🤖 AI Summary
This work addresses the limitations of existing whole-body pose reconstruction methods, which treat the human body as a monolithic entity and often suffer from error accumulation and incoherent joint motions. To overcome these issues, the authors propose a functionally motivated five-cluster logical body partitioning strategy, integrated with mask-based full-body pre-conditioning training and a Kinematic Attention mechanism that incorporates skeletal kinematic tree structures. This approach effectively decouples and coordinates the motion dynamics of individual body parts. Evaluated on the AMASS dataset, the method significantly outperforms current state-of-the-art techniques, achieving higher reconstruction accuracy under sparse head and hand trajectory inputs while also enhancing biomechanical plausibility and fine-grained motion expressiveness.
📝 Abstract
Accurately reconstructing full-body poses from sparse head and hand trajectories is a foundational challenge for immersive AR/VR telepresence.
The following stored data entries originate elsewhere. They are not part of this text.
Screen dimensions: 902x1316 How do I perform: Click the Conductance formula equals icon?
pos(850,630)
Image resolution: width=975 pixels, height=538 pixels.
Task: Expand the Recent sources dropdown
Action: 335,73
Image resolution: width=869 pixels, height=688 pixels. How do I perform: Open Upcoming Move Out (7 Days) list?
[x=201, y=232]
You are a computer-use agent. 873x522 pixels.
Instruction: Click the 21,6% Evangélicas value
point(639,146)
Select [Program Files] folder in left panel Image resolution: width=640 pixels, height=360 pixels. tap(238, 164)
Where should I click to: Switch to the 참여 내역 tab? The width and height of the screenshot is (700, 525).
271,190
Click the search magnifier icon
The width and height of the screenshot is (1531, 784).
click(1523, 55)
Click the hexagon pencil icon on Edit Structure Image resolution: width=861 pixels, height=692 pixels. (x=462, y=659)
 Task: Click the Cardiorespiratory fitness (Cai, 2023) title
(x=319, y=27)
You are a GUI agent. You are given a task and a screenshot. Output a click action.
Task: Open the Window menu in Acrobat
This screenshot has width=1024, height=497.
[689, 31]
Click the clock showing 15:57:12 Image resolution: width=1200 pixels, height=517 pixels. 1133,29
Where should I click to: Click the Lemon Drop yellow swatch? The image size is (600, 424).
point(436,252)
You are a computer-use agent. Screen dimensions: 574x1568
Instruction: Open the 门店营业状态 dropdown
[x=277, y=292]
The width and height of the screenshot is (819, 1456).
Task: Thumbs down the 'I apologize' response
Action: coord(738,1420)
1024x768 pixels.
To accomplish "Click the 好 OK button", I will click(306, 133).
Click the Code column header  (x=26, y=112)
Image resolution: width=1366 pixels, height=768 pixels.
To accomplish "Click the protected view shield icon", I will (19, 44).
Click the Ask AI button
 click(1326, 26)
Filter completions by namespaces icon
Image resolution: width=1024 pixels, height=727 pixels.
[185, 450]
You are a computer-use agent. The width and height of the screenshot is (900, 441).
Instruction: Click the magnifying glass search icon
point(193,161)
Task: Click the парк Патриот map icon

Current methods often struggle with error accumulation and unnatural joint coordination, primarily because they treat the human body as a monolithic entity, thereby failing to capture the fine-grained ``atomic intents'' embedded in subtle signal variations and overlooking the inherent structural topology. To bridge this gap, we present AtomicMotion, a framework designed to decouple and re-integrate body dynamics through three core innovations. First, we introduce a logical body partitioning scheme that decomposes the skeleton into five distinct clusters based on functional intent; this ensures that each partition preserves internal joint synergies while isolating local motion primitives. Second, to robustly map sparse inputs to high-dimensional poses, we employ a masked full-body pre-conditioning strategy during training, forcing the model to internalize global skeletal topology and latent kinematic constraints. Finally, addressing the limitations of vanilla spatial attention, which often ignores fixed physiological connectivity, we propose Kinematic Attention. By embedding the classical kinematic tree structure into the attention mechanism, we ensure biological plausibility in the synthesized motions. Extensive evaluations on the AMASS dataset demonstrate that AtomicMotion significantly outperforms existing baselines, yielding higher reconstruction fidelity and superior biomechanical realism.